**What to work on**
Convert the records below into a two-column CSV with the headers "instruction" and "location", one row per record. Put each record's text and its answer in their own quoted fields, replace line breaks with spaces, and leave out the pictures.

**Given data**

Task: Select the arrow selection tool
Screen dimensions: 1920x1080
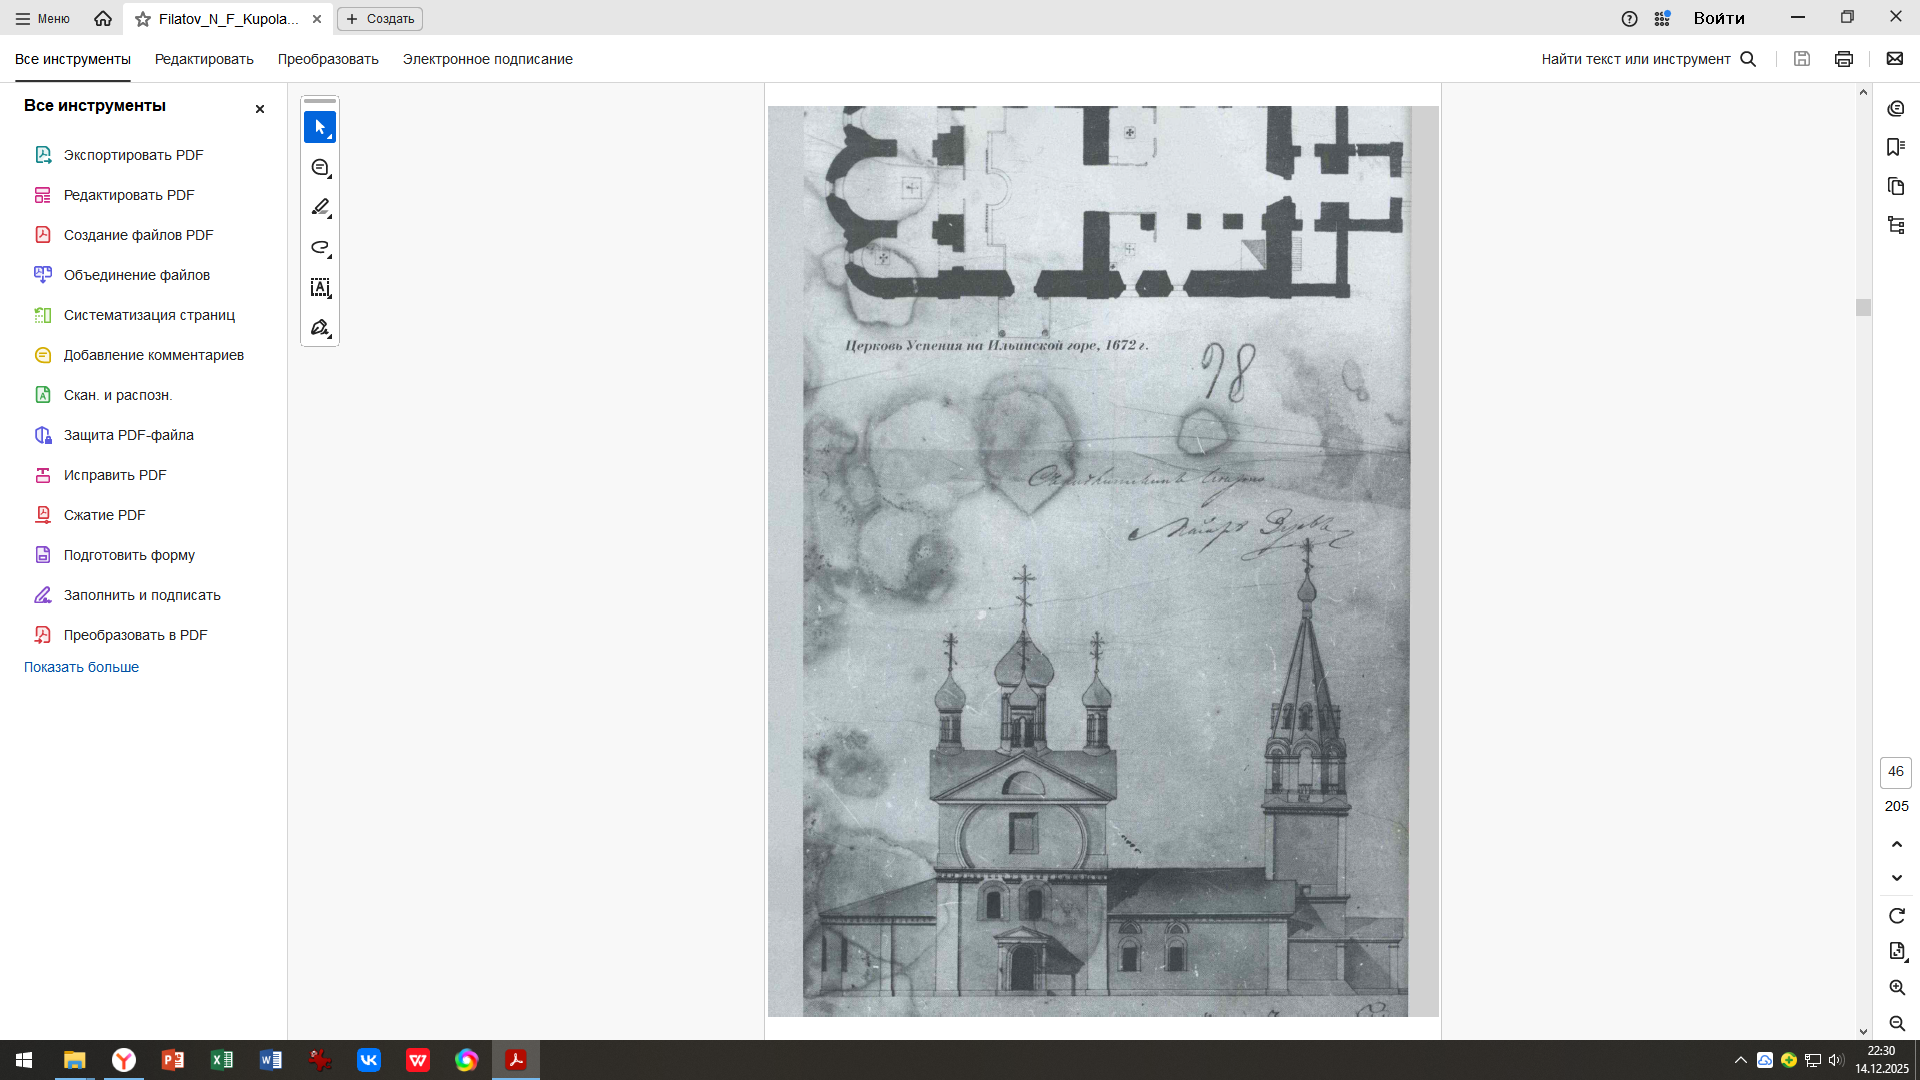Action: point(320,127)
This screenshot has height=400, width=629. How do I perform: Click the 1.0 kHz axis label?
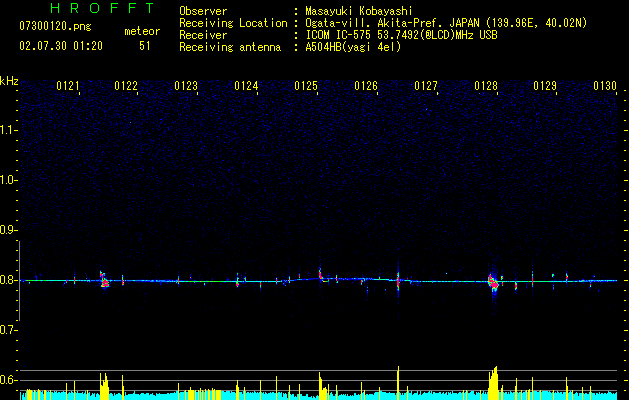8,180
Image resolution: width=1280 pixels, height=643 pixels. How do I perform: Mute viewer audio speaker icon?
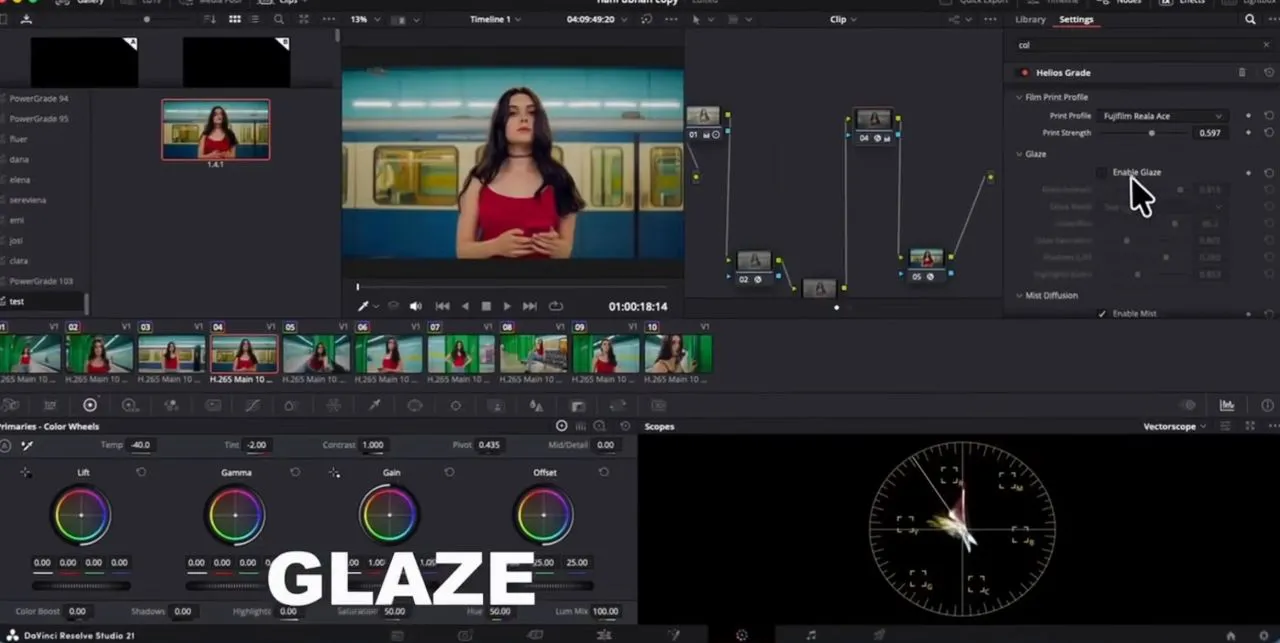415,306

**Written solution**
instruction,location
"Task: Select the arrow selection tool Screen dimensions: 1920x1080","Action: point(320,127)"
"This screenshot has height=400, width=629. How do I perform: Click the 1.0 kHz axis label?","8,180"
"Image resolution: width=1280 pixels, height=643 pixels. How do I perform: Mute viewer audio speaker icon?","415,306"